Four students are dead and two others have disappeared following clashes between security forces and demonstrators at a Sudanese university. The students had been protesting the university administration’s refusal to honour tuition payment exemptions for Darfuri students.
Four students are dead and two others have disappeared following clashes between security forces and demonstrators at a Sudanese university.
Human Rights Watch reports that the bodies of Mohamed Younis al-Nil, Adel Mohamed Ahmed, Alsadiq Abdullah Yagoub and Nu’man Ahmed Koreishi’s were found in a sewage canal near Al Jazeera University on 7 December. A witness told the organisation that their bodies displayed signs of torture.
The students had been protesting the university administration’s refusal to honour tuition payment exemptions, as per the Doha Document for Peace in Darfur. The agreement guarantees five years of free education to the children of refugees and internally displaced people from the Darfur States.
According to Human Rights Watch, 11 Darfuri students were arrested on 2 December after asking the university administration for a fee waiver. Protests erupted shortly thereafter, with another 60 students arrested on 5 December.
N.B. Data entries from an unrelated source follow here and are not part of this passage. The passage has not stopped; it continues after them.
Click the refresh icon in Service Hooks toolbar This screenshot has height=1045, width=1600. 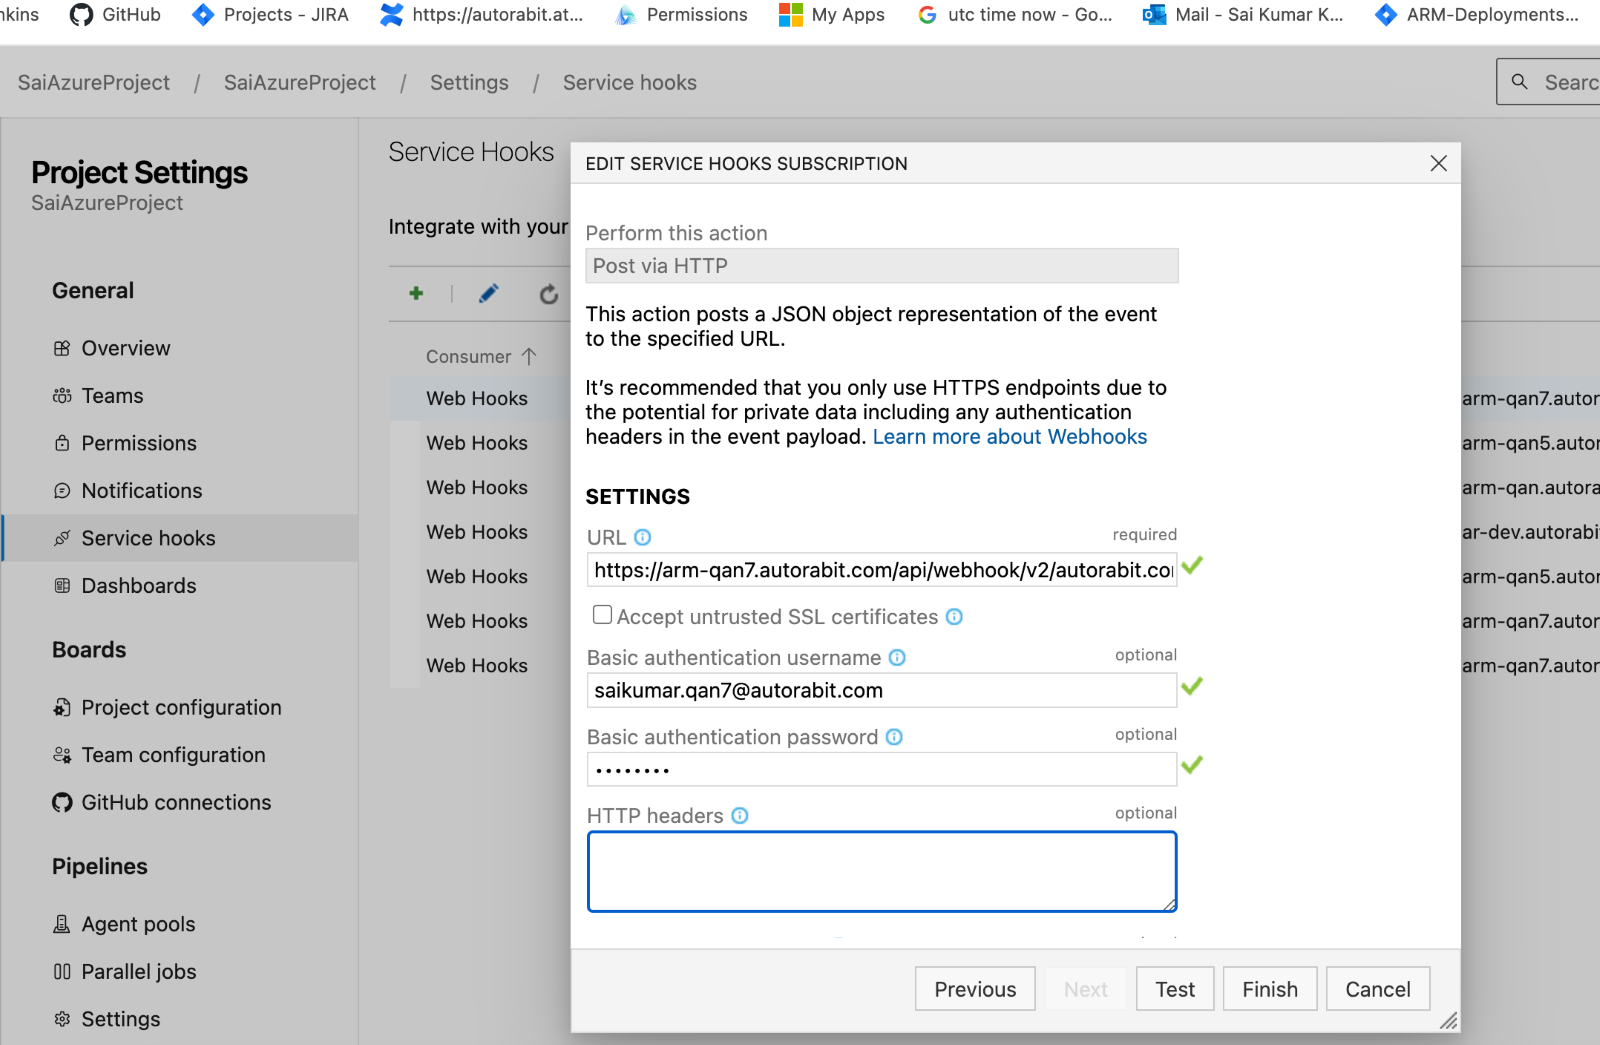tap(548, 294)
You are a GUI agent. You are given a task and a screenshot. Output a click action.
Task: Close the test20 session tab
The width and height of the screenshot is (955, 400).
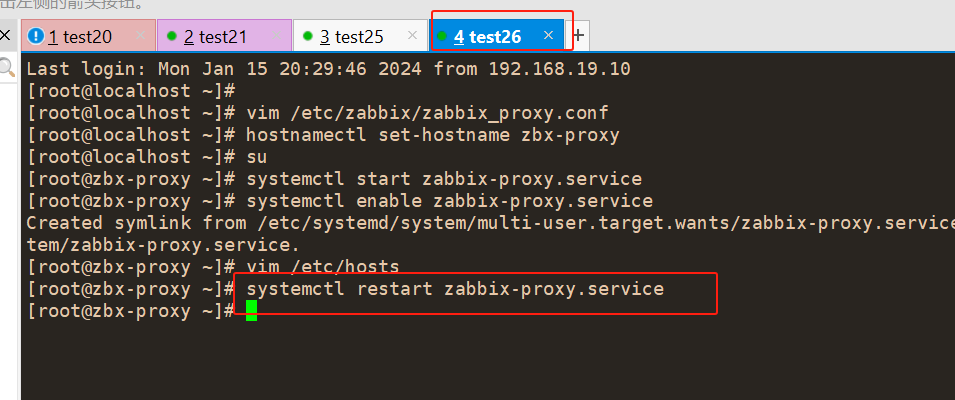(141, 36)

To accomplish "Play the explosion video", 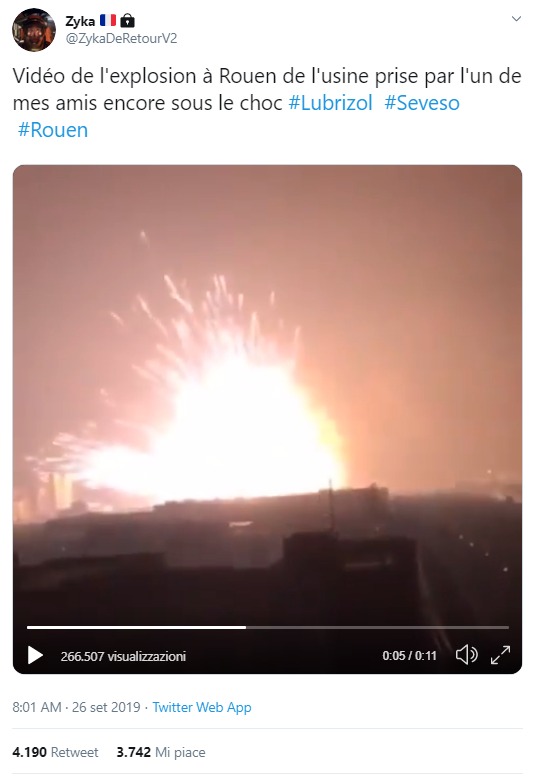I will point(35,655).
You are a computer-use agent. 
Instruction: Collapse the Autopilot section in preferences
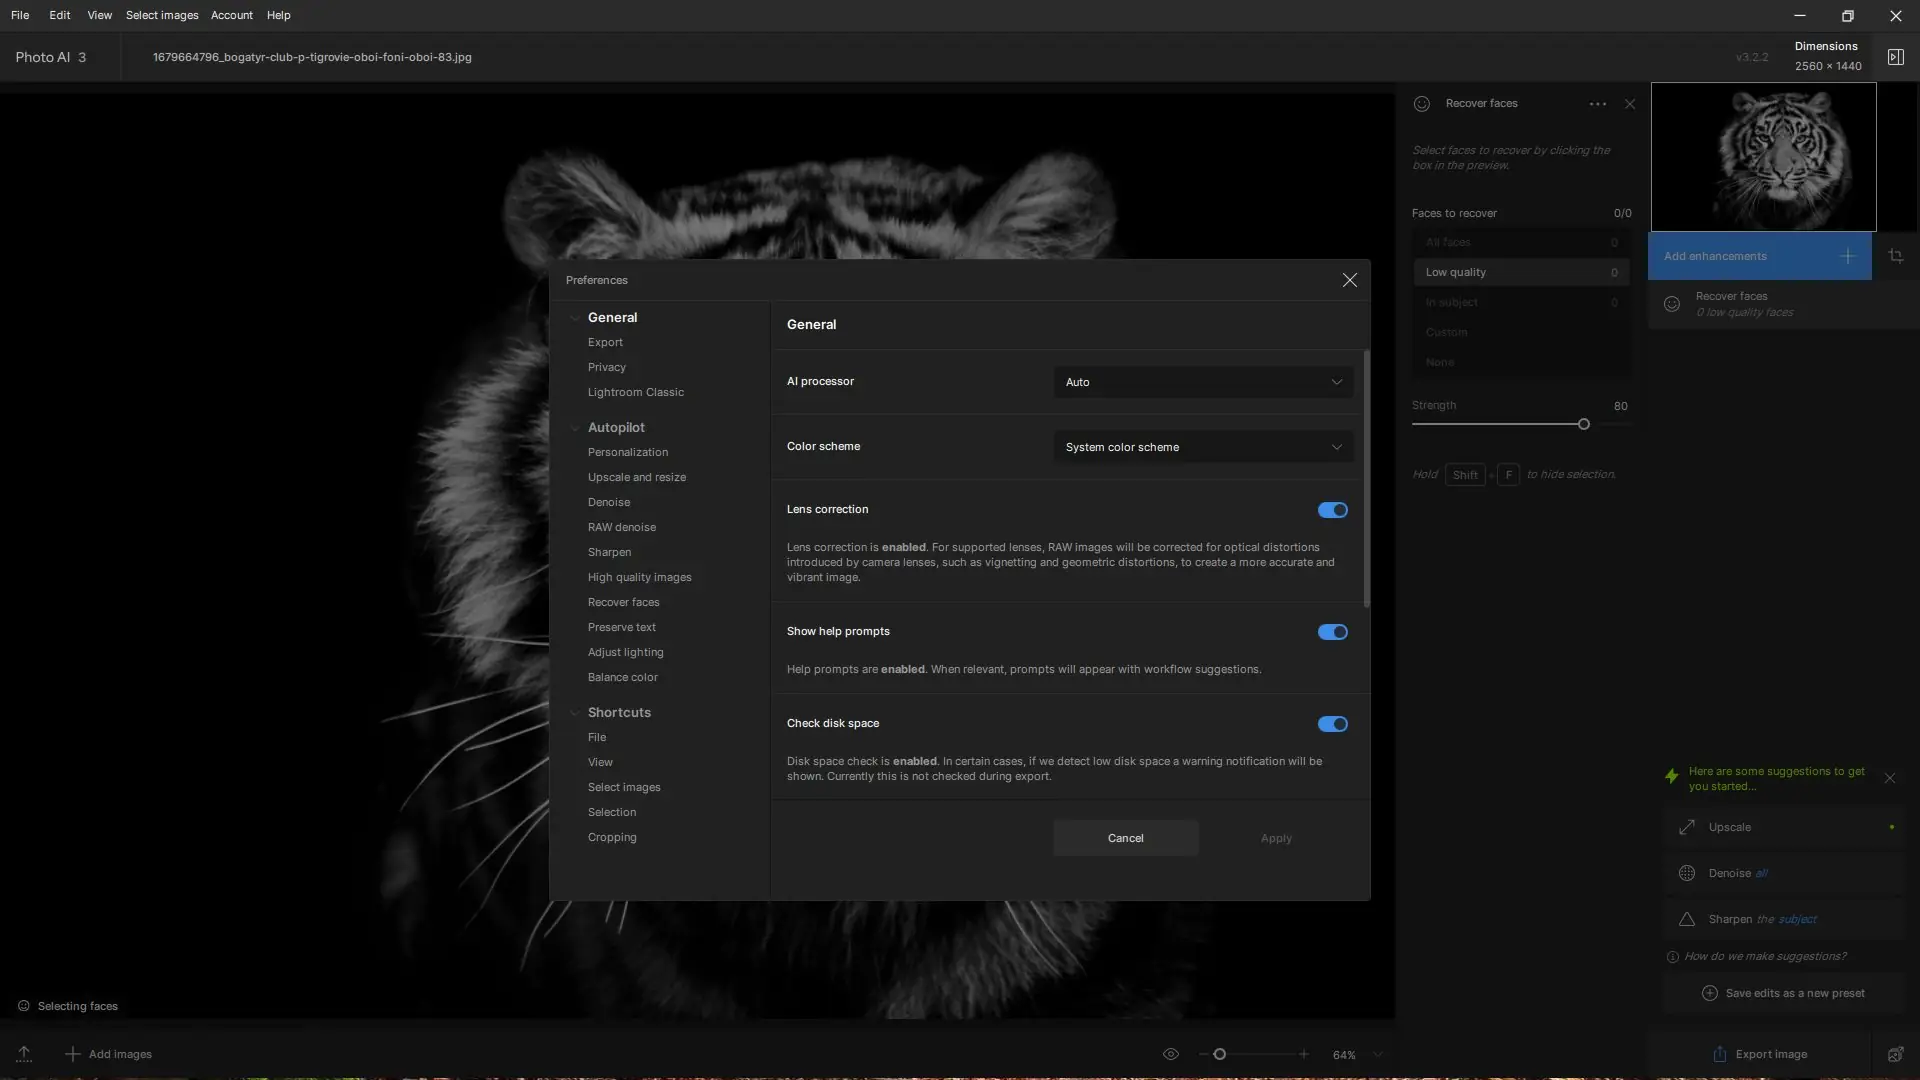575,428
Witnesses told Human Rights Watch that they saw security forces pushing students into the canal.
State news agency SUNA reported on 8 December that the four students had “drowned”. Human Rights Watch noted however that a lawyer who requested the medical examiner’s report on the deceased students was later arrested by national security officials.
“Withholding the autopsy report only gives the impression the authorities have something to hide,” said Daniel Bekele, Africa director at Human Rights Watch.
The Arabic Network for Human Rights Information (ANHRI) also condemned the incident, saying it is holding Sudan’s Popular Congress Party accountable for the violence. The organisation called for the government to “bring the torturers before justice and apply the maximum penalties on them.”
ANHRI noted that student supporters of the Popular Congress Party and security forces has also attacked Darfuri students at Al Zaeem al Azhari University earlier this month.
The student’s deaths have sparked violent protests in Khartoum and other towns; security forces have beaten protestors with batons, used tear gas, and arrested dozens of individuals, including high profile opposition members.
Leaders of the Sudanese Consensus Forces (SCF) and the Sudanese Communist Party (SCP) have also spoken out publically about the recent attacks.
On 9 December, justice minister Mohammed Bushara Dousa announced a commission of inquiry into the students’ deaths, according to Human Rights Watch and news reports.